** Opening Document section block **

# Long Delta and Short Delta?



## Seneca60BC

Hi

Can someone explain to me what Long Delta and Short Delta basically means ?

Thanks!


----------



## mazzatelli1000

Seneca60BC said:


> Hi
> 
> Can someone explain to me what Long Delta and Short Delta basically means ?
> 
> Thanks!




Long Deltas are when you have an option position where an increase in the underlying price also increases the value of the option
E.g. Long Call, Short Put

Short Deltas are where you have an option where a decrease in the underlying price will increase the value of your option
E.g. Long Put, Short Call

Think of long deltas as positive delta and short deltas as negative delta.
It will lessen the confusion with whether the option is long or short, because sometimes people get confused that all long options have long deltas and vice versa.


----------



## Seneca60BC

Thanks for that mazz - that clears it up - can I ask - why do you hate Gamma ?


----------



## mazzatelli1000

Seneca60BC said:


> Thanks for that mazz - that clears it up - can I ask - why do you hate Gamma ?





Yeah every now and then, near expiration, Gamma will jump up and kick me in the nuts before I can get away


----------



## Seneca60BC

I thought Gamma falls as we approach expiration ?

** Closing Document section block **

# Tasks to carry out
**a)** Answer these questions using the forum thread on long and short delta:
(i) Which two positions are given as examples of long deltas?
(ii) As what kind of delta should short deltas be thought of?
(iii) According to mazzatelli1000, at what point does Gamma sometimes jump up?
**b)** Translate this sentence from the forum thread on long and short delta into Spanish: "Think of long deltas as positive delta and short deltas as negative delta."
**c)** Extend the forum thread on long and short delta by writing the next reply after its final post.
You can complete the work on the options thread without using any of the rows.

** Opening Dataset content block **

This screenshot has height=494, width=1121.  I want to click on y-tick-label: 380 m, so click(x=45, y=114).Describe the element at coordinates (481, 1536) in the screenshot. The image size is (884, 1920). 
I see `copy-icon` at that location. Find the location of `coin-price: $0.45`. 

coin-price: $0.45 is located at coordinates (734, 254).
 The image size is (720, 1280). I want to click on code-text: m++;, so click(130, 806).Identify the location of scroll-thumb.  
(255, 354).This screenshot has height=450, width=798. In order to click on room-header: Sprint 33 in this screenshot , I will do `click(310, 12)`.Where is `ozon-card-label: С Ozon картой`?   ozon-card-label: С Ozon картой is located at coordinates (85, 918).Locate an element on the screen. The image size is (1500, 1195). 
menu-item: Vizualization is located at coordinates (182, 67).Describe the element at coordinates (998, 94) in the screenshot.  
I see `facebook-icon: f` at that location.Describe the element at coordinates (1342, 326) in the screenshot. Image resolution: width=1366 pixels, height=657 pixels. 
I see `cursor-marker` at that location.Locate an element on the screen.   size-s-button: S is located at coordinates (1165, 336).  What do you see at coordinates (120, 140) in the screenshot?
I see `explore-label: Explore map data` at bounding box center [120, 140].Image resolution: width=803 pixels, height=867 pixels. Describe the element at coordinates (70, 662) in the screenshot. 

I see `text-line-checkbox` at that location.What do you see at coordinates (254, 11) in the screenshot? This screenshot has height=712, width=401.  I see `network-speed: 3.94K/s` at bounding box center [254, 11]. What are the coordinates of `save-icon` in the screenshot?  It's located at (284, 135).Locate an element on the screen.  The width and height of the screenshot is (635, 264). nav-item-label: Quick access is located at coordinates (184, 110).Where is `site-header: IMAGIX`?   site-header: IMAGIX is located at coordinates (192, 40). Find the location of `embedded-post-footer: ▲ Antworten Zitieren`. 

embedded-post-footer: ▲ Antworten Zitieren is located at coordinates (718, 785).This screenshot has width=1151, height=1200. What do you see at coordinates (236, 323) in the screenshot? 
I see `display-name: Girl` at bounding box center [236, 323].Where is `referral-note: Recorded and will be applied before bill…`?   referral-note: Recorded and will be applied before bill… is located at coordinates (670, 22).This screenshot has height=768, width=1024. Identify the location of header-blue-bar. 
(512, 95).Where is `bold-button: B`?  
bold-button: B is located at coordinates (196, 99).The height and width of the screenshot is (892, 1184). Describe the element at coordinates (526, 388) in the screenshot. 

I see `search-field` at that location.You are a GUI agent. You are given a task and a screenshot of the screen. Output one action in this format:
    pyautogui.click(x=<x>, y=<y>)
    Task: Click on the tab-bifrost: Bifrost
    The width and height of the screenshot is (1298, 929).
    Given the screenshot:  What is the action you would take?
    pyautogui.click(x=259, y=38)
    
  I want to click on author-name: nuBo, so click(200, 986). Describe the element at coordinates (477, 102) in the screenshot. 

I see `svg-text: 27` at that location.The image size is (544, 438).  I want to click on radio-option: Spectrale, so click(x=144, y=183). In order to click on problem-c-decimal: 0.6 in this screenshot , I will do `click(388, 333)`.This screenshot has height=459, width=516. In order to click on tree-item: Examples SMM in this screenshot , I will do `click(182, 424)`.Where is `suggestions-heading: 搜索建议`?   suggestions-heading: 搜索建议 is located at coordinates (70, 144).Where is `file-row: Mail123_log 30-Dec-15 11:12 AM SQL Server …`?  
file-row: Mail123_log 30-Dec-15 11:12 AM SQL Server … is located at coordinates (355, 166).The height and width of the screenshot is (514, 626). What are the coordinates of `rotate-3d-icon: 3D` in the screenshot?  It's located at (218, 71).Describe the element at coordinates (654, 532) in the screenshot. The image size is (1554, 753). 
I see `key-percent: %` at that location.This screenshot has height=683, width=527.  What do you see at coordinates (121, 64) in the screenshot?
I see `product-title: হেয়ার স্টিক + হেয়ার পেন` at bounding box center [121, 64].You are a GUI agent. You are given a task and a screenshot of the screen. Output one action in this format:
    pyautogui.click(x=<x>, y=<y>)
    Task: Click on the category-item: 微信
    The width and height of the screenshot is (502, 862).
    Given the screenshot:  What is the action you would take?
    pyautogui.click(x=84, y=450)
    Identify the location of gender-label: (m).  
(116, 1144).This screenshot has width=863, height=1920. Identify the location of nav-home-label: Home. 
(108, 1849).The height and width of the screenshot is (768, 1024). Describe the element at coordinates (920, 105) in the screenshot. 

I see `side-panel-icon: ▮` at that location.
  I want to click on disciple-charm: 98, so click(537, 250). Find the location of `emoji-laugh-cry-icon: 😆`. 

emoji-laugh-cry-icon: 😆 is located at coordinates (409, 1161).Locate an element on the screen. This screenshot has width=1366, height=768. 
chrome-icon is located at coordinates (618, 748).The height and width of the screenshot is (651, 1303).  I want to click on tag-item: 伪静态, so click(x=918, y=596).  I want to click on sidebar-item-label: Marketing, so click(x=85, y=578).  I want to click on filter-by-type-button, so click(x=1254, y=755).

** Closing Dataset content block **

# Results by task
**a)**
(i) Long Call and Short Put
(ii) Negative delta
(iii) Near expiration

**b)** Piensa en los deltas largos como delta positivo y en los deltas cortos como delta negativo.

**c)**
----------



## mazzatelli1000

Seneca60BC said:


> I thought Gamma falls as we approach expiration ?




It depends where the underlying is.

If the option is deep ITM or OTM, coming towards expiration Gamma will not be very large, if anything dwindle.

But if the option is ATM or within that vicinity, delta could fluctuate wildly as movements to either side of the ATM strike could mean the option is ITM one moment and OTM the next. 

Remember that OTM delta = 0 , while ITM Delta = 1
Imagine the above scenario with 5 minutes til expiration
Long Call Option is ATM = delta 0.5
Price rallies, it becomes ITM with delta of 0.9 but then a sell off, it becomes OTM say at 0.1.

Combine that with less time to expiry and/or drop in IV means the delta will move around alot - which is what Gamma is measuring - the sensitivity of delta.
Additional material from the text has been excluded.